* [Assignment]
From the first line to the last, reproduce the data exactly.

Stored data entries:
• • •
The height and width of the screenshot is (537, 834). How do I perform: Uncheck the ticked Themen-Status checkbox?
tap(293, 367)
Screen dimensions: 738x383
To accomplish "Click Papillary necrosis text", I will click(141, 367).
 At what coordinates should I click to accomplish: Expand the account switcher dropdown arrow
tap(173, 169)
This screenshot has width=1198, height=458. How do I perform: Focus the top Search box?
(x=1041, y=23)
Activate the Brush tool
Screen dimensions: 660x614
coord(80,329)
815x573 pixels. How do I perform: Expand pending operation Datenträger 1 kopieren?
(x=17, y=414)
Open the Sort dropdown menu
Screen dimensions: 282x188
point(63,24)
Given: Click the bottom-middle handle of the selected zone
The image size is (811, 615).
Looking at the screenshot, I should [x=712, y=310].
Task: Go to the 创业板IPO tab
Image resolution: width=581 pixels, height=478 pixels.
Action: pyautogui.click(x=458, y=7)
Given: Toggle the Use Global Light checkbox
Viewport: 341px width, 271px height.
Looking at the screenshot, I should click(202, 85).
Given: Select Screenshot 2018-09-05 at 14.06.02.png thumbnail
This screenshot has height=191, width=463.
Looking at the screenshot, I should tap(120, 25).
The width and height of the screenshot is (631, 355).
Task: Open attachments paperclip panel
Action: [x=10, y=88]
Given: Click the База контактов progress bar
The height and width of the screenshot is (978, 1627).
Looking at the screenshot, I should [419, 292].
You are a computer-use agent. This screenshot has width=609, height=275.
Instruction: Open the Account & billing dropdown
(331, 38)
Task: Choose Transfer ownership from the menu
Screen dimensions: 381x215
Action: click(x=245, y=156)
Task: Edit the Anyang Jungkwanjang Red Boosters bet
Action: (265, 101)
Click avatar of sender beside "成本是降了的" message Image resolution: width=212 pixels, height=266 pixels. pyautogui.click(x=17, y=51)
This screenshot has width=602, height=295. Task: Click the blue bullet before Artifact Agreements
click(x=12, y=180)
• • •
* [Answer to this problem]
The height and width of the screenshot is (537, 834). How do I perform: Uncheck the ticked Themen-Status checkbox?
tap(293, 367)
Screen dimensions: 738x383
To accomplish "Click Papillary necrosis text", I will click(141, 367).
 At what coordinates should I click to accomplish: Expand the account switcher dropdown arrow
tap(173, 169)
This screenshot has width=1198, height=458. How do I perform: Focus the top Search box?
(x=1041, y=23)
Activate the Brush tool
Screen dimensions: 660x614
coord(80,329)
815x573 pixels. How do I perform: Expand pending operation Datenträger 1 kopieren?
(x=17, y=414)
Open the Sort dropdown menu
Screen dimensions: 282x188
point(63,24)
Given: Click the bottom-middle handle of the selected zone
The image size is (811, 615).
Looking at the screenshot, I should [x=712, y=310].
Task: Go to the 创业板IPO tab
Image resolution: width=581 pixels, height=478 pixels.
Action: pyautogui.click(x=458, y=7)
Given: Toggle the Use Global Light checkbox
Viewport: 341px width, 271px height.
Looking at the screenshot, I should click(202, 85).
Given: Select Screenshot 2018-09-05 at 14.06.02.png thumbnail
This screenshot has height=191, width=463.
Looking at the screenshot, I should tap(120, 25).
The width and height of the screenshot is (631, 355).
Task: Open attachments paperclip panel
Action: [x=10, y=88]
Given: Click the База контактов progress bar
The height and width of the screenshot is (978, 1627).
Looking at the screenshot, I should [419, 292].
You are a computer-use agent. This screenshot has width=609, height=275.
Instruction: Open the Account & billing dropdown
(331, 38)
Task: Choose Transfer ownership from the menu
Screen dimensions: 381x215
Action: click(x=245, y=156)
Task: Edit the Anyang Jungkwanjang Red Boosters bet
Action: (265, 101)
Click avatar of sender beside "成本是降了的" message Image resolution: width=212 pixels, height=266 pixels. pyautogui.click(x=17, y=51)
This screenshot has width=602, height=295. Task: Click the blue bullet before Artifact Agreements
click(x=12, y=180)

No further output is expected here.